Seide.id- Sebanyak apapun harta yang kita kumpulkan. Setinggi prestasi atau jabatan apapun yang kita raih. Semua itu tidak ada artinya, jika dibandingkan dengan keselamatan jiwa.
Ya, keselamatan jiwa itu prioritas pertama dan utama, jika dibanding dengan kebendaan yang bersifat duniawi. Bukan popularitas, tahta, maupun harta dunia. Melainkan keselamatan jiwa adalah puncak kebahagiaan sejati.
Ketika kita diingatkan keselamatan jiwa, itu adalah anugerah Allah agar kita sadar diri. Allah yang setia menyapa dan rindukan umat-Nya agar kita bahagia.
Di usia yang belum genap 30 tahun, saya seperti disadarkan, ketika dalam suatu kunjungan tugas sosial ke rumah seorang Oma yang tinggal berdua dengan pembatunya.
Oma itu tinggal di lingkungan elite, dan anak-anaknya sukses. Bahkan kedua orang anaknya yang tinggal di luar negeri mempunyai usaha sendiri. Kenapa Oma tidak tinggal bersama anaknya?
Ternyata, Oma yang terbiasa hidup mandiri itu tidak ingin merepoti anak-anak atau cucunya. Menurut Oma, hidup ikhlas itu tidak menuntut, tapi suatu kesadaran pribadi untuk saling menghargai dan menghormati. Bahkan, jika Oma itu tidak kuat lagi, ia rela tinggal di rumah jompo, dan ikhlas.
Kemandirian dan keikhlasan Oma itu sungguh menginspirasi saya. Sehingga saya mampu menulis sebuah novel rohani “Sayap-Sayap Kaku”. Sekaligus menyadarkan saya untuk membahagiakan kedua orangtua yang tinggal bersama keluarga kakak di kampung.
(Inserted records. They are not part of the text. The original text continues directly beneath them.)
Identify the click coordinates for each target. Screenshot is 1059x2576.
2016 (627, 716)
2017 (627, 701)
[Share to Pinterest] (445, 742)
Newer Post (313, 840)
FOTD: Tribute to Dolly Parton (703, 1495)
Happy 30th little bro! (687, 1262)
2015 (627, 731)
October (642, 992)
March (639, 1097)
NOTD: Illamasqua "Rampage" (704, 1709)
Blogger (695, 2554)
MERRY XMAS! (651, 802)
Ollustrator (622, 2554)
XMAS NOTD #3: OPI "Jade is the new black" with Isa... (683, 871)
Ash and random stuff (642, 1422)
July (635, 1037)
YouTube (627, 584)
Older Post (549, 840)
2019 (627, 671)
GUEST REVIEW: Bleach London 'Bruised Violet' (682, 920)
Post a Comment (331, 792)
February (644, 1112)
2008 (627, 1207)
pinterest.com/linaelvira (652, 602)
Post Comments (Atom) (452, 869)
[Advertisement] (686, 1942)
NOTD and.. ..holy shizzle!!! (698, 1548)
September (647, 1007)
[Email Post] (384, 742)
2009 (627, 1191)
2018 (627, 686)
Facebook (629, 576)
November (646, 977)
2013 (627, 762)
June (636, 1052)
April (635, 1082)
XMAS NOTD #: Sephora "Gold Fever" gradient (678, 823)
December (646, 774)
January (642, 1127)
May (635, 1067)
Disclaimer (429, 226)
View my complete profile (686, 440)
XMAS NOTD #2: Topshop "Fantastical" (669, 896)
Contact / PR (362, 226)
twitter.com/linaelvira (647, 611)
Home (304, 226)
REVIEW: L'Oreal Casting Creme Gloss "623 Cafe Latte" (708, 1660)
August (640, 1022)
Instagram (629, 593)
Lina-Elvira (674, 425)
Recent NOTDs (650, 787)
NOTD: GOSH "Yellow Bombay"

Kebahagiakan yang saya maksud adalah kebahagiaan jiwa orangtua agar menjalankan keimanannya dengan baik.
Ketika mudik kampung, saya mengutarakan tentang keimanan itu pada orangtua. Intinya, semua agama itu baik asalkan ditekuni dan dijalankan secara benar dengan kesungguhan hati. Bahkan saya selalu siap dan menyediakan waktu untuk menemani mereka belajar agama.
Selain itu, hidup sekadar menabung kebaikan itu tidak cukup sebagai bekal peziarahan menuju pulang pada Allah, jika kita tidak tahu pasti arah-Nya. Sehingga dibutuhkan tuntunan atau kompas yang arahkan kita ke jalan Allah.
Perlahan tapi pasti, dengan hati-hati, dan sabar saya menjelaskan makna iman yang benar dan baik agar direnungkan oleh kedua orangtua saya.
Hingga akhirnya, kebahagiaan itu datang. Saat saya mudik kembali, kedua orangtua telah mengikuti pelajaran agama. Bahkan untuk pertama kali kami bertiga mengikuti misa Minggu sore yang berbahasa Jawa. Mereka akhirnya dibaptis.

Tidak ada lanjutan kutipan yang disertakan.